You’ll also save time as a digital creator. ‘By outsourcing all the tech, I am able to concentrate solely on the content — which is where my strengths lie,’ says Jen, a creator who runs meetyouatthebarre. ‘This has saved me so much time and stress, which ultimately translates into saving me money.’


How much money, you may be wondering? A recent survey by boon.tv showcased that 86 percent of creators on the platform spend less than 10 hours per week running their digital business. Meanwhile, that small amount of time accounts for 30 percent of their total income. 


Your personality is the main ingredient for long-term success.

We know that you’ve built meaningful relationships with your audience throughout the pandemic. But now that society is opening up again, there are other meaningful relationships to compete with — the friends we want to see for dinner, the guest yoga instructors at our local studios, the colleagues we missed. Should you be worried? ‘The relationships won’t change,’ says Rutledge. ‘In other words, if people feel connected to some personalities, they will continue to if that platform continues to make sense and their priorities.’ 


Building the personality-driven aspect of your business helps maintain your audience because it’s unique. After all, ‘your personality is something that people can’t get elsewhere,’ says Philp. Once you have that in place, you have better chances of stable growth — especially if you reward your audience.


‘Rewards can be a big motivator for people and act like a barrier to exit,’ explains Philp. They can be perks, like a free t-shirt after somebody’s 100th class. But they can be smaller than that, too: think digital badges that celebrate a milestone, or even a personal note sent over email. The format doesn’t matter as much as the psychological effects that rewards bring to your audience. ‘Rewards help people meet the short-term goals in their minds,’ says Philp. ‘When you reward people in incremental steps, the further they go, the more invested they get. They feel like they’ve put a lot of effort in and might as well keep going.’ 
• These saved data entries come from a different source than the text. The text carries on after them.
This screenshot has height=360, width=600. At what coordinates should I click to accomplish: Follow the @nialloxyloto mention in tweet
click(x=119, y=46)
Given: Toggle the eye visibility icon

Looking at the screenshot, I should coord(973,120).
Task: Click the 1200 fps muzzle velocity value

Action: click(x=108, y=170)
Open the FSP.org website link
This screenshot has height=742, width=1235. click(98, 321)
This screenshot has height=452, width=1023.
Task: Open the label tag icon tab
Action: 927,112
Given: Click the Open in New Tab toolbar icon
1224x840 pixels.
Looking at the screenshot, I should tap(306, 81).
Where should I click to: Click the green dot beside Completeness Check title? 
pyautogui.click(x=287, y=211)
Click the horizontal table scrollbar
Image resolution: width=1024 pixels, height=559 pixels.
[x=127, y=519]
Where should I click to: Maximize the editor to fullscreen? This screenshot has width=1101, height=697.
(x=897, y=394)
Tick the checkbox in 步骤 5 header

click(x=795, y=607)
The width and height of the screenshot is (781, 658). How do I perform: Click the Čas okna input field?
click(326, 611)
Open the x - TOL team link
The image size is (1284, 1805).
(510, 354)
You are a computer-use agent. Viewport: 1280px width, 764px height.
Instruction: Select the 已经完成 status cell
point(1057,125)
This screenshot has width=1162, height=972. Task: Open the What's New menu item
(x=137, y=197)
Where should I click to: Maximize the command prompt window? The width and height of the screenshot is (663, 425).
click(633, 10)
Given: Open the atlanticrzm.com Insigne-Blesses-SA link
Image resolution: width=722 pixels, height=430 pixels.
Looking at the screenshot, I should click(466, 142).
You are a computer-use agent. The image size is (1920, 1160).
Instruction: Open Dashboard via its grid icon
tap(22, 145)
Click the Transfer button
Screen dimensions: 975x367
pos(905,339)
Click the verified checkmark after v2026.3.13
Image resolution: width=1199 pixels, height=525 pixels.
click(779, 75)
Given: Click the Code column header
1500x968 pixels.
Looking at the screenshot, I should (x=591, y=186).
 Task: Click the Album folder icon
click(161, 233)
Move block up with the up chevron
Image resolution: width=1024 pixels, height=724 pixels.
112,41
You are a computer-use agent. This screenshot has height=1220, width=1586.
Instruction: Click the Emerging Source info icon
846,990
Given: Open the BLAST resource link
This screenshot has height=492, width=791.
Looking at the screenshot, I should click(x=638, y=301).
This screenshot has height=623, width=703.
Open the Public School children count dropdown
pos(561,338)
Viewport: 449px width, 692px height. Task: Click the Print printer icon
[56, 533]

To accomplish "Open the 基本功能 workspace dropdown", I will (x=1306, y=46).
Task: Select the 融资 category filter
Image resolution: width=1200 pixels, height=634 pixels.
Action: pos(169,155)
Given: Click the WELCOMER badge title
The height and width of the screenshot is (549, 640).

Stick with your digital business to benefit for years to come

So, what will happen to your digital business after the pandemic? ’I think it’s too early to tell what the future will look like for creators,’ says Philp. ‘But I bet you that people will find creative strategies to deliver content that works better than before. And in terms of end-users, you’ll probably have both extremes: people who can’t wait to be social, and those who won’t want to leave the house.’ With that in mind, the hybrid model makes sense for you as a creator. It lets you appeal to multiple audiences, be cost-efficient and reap the benefits of having two business models. 


And last but not least: the future of business is digital. Embrace the hybrid model — and you won’t get left behind.